Cole and Zeke sweep the upper levels. Kyran’s bears take the perimeter buildings. The security teams surrender or scatter—most of them scatter, disappearing into the woods they were supposed to be guarding. Without Moore giving orders, the whole operation collapses like a house of cards.

I carry Iris out. She hasn’t spoken since the shot. She’s conscious, her eyes are open, but whatever’s happening behind them is somewhere I can’t reach even through the bond. She’s gone away to a place where I can’t follow, and all I can do is hold her and wait.

We emerge into cold, fresh air. Gray light. The smell of pine and wet earth and freedom. We’re free. Tara is beside me, limping but upright in a hospital gown like Iris and me. Cole meets us at the tree line.

He looks at me. At Iris in my arms. At the bite mark on her neck.

His face goes through something complicated. Then Zeke is there, and he sees it too, and his reaction is less complicated and more immediate.

“Tell me that’s not what I think it is,” Zeke says.

“It is.”

Silence. Heavy, loaded. Cole and Zeke exchange a look. Tara steps closer to me, flanking. Protective. Whatever happened to her in that cell, whatever she went through, she’s choosing my side. I feel a swell of gratitude so fierce it burns.

“Don’t worry,” Cole says carefully. “We’ll figure it out. We’ll find a way to reverse it. This isn’t… it’s not right. She’s human. Whatever Moore did, whatever he forced, we can fix this.”

I look down at Iris. She’s pressed against my chest, her face tucked into my neck, and even in her silence I can feel the bond between us. It’s not buzzing or surging. It’s just there, like a heartbeat.

And through that quiet, I feel the pain of Cole’s words landing in her.

She heard him. We’ll find a way to reverse it.

She’s too hollowed out to react, too emptied by what just happened with her father, but the pain is there.
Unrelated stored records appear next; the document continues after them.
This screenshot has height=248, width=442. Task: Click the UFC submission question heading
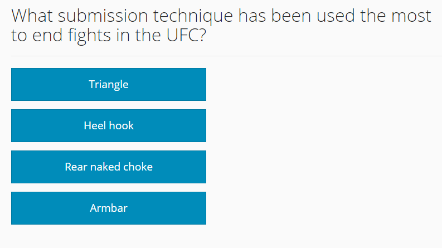pos(221,26)
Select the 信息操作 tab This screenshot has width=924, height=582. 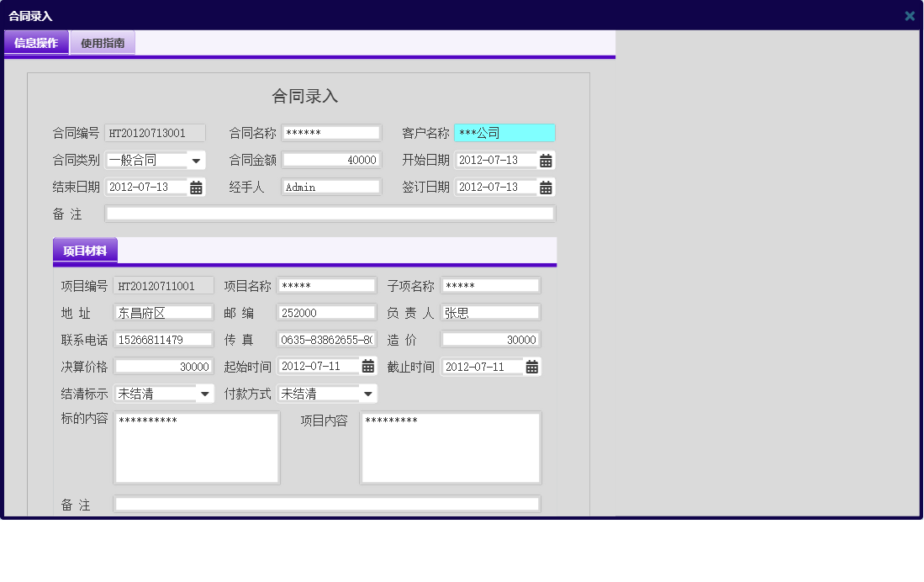36,42
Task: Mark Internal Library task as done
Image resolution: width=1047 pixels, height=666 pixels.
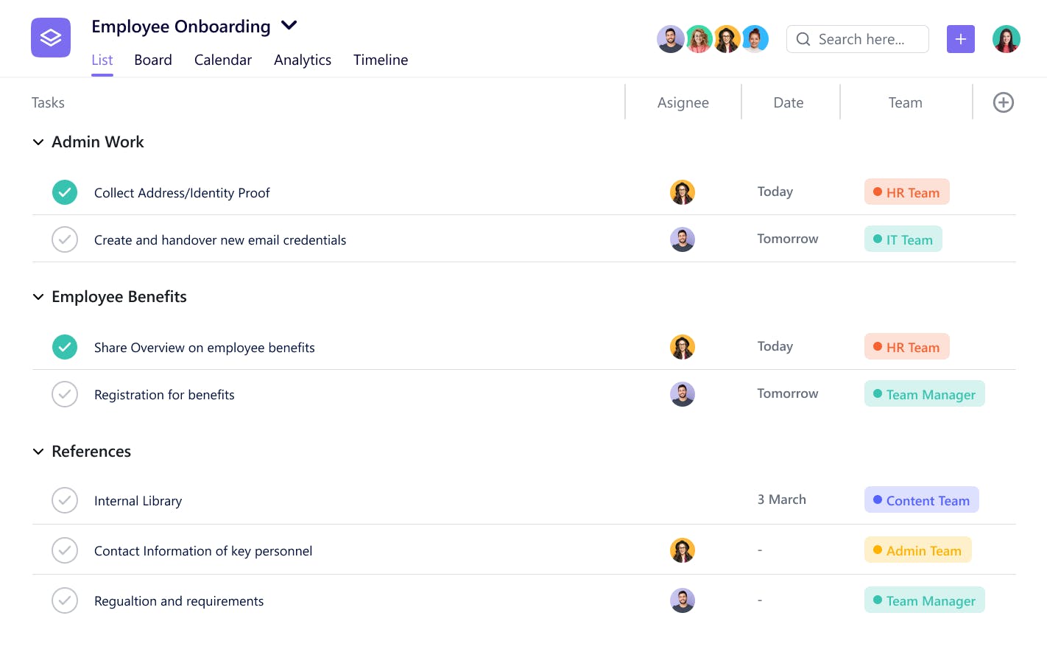Action: (65, 500)
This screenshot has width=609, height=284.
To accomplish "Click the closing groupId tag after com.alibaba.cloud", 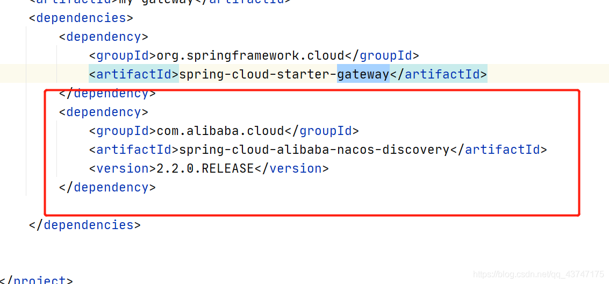I will (x=321, y=131).
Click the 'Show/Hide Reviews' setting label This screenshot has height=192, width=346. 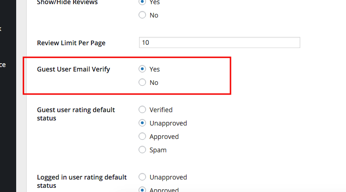pos(67,2)
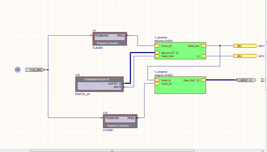
Task: Click the Serial_Out sheet entry marker
Action: point(203,46)
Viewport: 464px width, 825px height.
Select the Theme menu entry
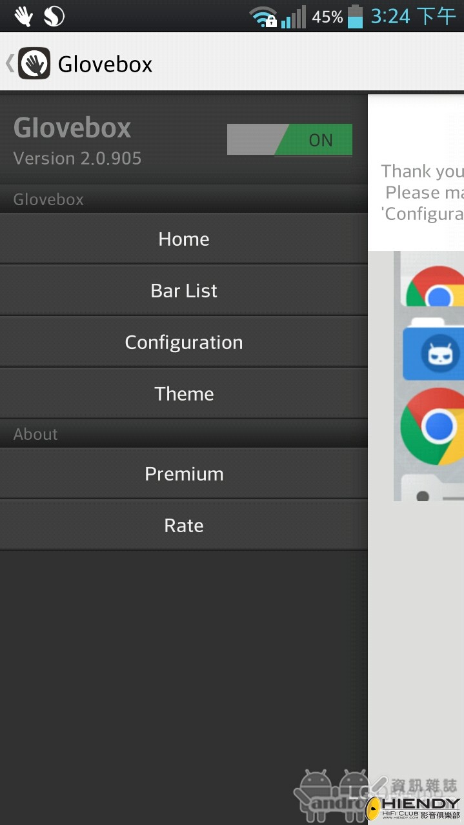pyautogui.click(x=184, y=393)
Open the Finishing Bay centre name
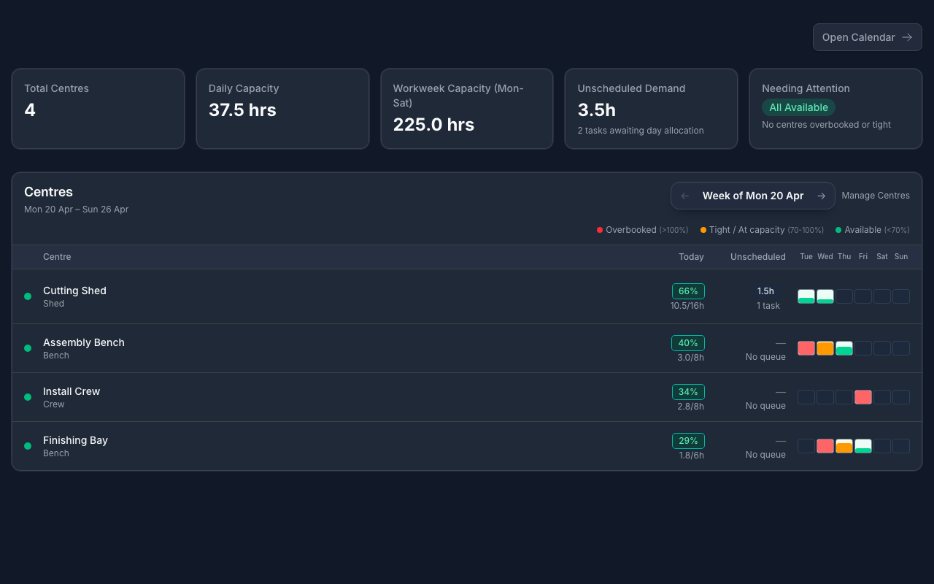The width and height of the screenshot is (934, 584). click(x=75, y=440)
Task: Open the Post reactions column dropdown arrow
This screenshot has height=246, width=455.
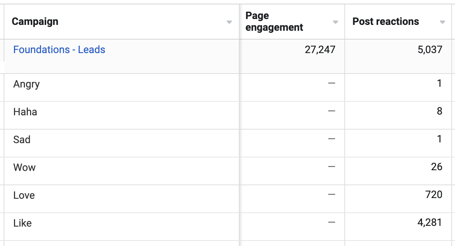Action: 443,22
Rejection. Not from a stranger or an enemy.

From the family of the man she’s bonded to.

The first family she’s had since her own turned out to be a lie.

It cuts through her like glass, and I feel every edge of it.

Cole is watching me. Waiting for me to agree. Waiting for the obvious response: yes, of course, fix it, undo it, give me back my normal life.

I don’t say that.

I’m not sure I want to.

“Let’s get her out of here first,” I say instead. I carry her past my brothers, past the burning facility where a man spent years turning people into data.

Toward something I can’t name yet, but can feel. Something humming between us like a promise neither of us has made out loud. Neither of us needs to.